Les interprètes du film Incendies

Maxime Gaudette

«Travailler avec Denis...c'est vibrant.»

«Je vais être nerveux le 27. Je n’écoute pas toujours la soirée des Oscars mais là, ça va être spécial. Je suis honoré que Denis m’ait fait confiance. Je sais qu’il s’entoure de gens en qui il croit et je suis fier d’en faire partie. C’est pour ça que j’assume un peu du mérite de cette nomination: j’ai fait ma part comme tant d’autres personnes sur l’équipe et on a tous l’impression d’avoir fait notre bout pour créer un excellent film.

«Juste le fait d’être nommé aux Oscars, c’est énorme: je suis très fier pour Denis. On a tous bien travaillé pour faire un excellent film et on a dû réussir parce que la réponse est vraiment bonne de la part du public. La pièce de Wajdi était extraordinaire, mais Denis a réussi à transposer ce langage-là en écriture cinématographique et ce n’était vraiment pas évident. Il y avait tellement de dialogues dans la pièce et lui a transformé ça avec très peu de dialogues et, pourtant, ça vient nous chercher. Différemment, mais d’une manière aussi puissante.

«Travailler pour Denis Villeneuve? Pour moi, c’est n’importe quand. Travailler avec quelqu’un qui maîtrise aussi bien son art, qui est aussi passionné que Denis, c’est vraiment vibrant pour un artiste.

«Le personnage de Simon que j’interprète est très sobre mais ça montre bien tout un côté de mon art. C’était un personnage complexe dont il fallait montrer l’évolution malgré le peu de scènes dont je disposais pour le faire. Je me suis dit: "Fais confiance à Denis" et il a encore démontré un excellent jugement. Il connaît bien le langage cinématographique et il utilise bien l’image de façon à créer un équilibre entre des dialogues minimaux et des images expressives.

«Il a confiance en moi et c’est réciproque. Je me sens en confiance avec lui. Je n’ai pas peur de me tromper avec lui. Je n’ai qu’à me lancer. C’est ça, la compréhension.»

Mélissa Désormeaux-Poulin

«Il pose un regard très respectueux sur la femme.»
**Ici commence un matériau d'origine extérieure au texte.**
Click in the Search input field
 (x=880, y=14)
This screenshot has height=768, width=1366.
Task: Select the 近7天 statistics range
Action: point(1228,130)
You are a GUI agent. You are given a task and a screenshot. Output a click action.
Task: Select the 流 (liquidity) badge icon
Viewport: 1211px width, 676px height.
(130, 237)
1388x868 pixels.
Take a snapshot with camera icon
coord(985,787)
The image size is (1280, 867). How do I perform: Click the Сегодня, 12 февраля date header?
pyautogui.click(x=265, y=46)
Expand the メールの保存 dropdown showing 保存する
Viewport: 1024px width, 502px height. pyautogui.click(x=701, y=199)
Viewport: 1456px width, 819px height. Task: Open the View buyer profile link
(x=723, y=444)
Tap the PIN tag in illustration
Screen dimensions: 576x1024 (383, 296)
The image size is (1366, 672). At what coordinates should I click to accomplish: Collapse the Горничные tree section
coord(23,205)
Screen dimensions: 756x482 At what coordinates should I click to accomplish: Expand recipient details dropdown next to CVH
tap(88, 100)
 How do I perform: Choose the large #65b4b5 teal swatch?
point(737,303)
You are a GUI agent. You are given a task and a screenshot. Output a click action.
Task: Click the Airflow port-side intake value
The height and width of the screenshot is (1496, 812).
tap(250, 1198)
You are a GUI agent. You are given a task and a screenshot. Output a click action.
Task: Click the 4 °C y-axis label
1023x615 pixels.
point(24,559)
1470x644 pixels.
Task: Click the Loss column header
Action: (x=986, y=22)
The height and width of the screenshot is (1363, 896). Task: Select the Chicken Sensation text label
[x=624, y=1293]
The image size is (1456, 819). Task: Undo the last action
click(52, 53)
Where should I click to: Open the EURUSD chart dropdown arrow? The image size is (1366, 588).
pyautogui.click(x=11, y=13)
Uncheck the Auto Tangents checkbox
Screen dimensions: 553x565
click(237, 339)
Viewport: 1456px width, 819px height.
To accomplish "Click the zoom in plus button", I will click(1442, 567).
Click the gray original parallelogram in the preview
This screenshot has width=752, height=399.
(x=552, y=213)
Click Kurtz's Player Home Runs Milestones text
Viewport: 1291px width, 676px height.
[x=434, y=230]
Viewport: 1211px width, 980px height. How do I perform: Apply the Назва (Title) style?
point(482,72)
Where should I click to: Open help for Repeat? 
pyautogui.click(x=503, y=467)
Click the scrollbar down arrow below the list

Comme d’autres interprètes d’Incendies, Mélissa Désormeaux-Poulin a encore de la difficulté à réaliser ce qui arrive. «C’est fantastique, clame-t-elle. Petite, je ne rêvais même pas d’aller aux Oscars! Mon rêve, c’était d’avoir de grands rôles et ça, ça s’est réalisé avec Incendies. Je ne me fais pas d’attente pour l’Oscar parce que je ne veux pas être déçue.»

Pour elle, aucun doute que son rôle de Jeanne sera une expérience marquante dans sa carrière. «J’avais une idée de ce que je voulais, mais le résultat que j’ai vu à l’écran était différent et bien meilleur. Je le dois beaucoup à Denis qui me ramenait constamment à ce que lui voulait. Je l’ai trouvé hyper généreux. Je trouve qu’il fait du cinéma pour les bonnes raisons: il a envie de raconter des histoires. Il m’a entraînée dans sa vision.

«J’ai aimé le regard qu’il pose sur la femme: il est très respectueux. C’est tellement ce regard-là qu’on veut sentir comme comédienne. Ça nous permet d’être entièrement là dans les scènes qu’on tourne parce qu’il favorise l’abandon.»

Pour la bande des interprètes du film, il devrait y avoir une réunion pour un visionnement en groupe de la soirée des Oscars, histoire de fêter, quel que soit le destin du film. «À Denis, je souhaite surtout qu’il retrouve le temps pour écrire parce que je sais que c’est ce qu’il apprécie le plus. Je sais que tout le monde va se l’arracher et que lui a le goût de raconter d’autres histoires.»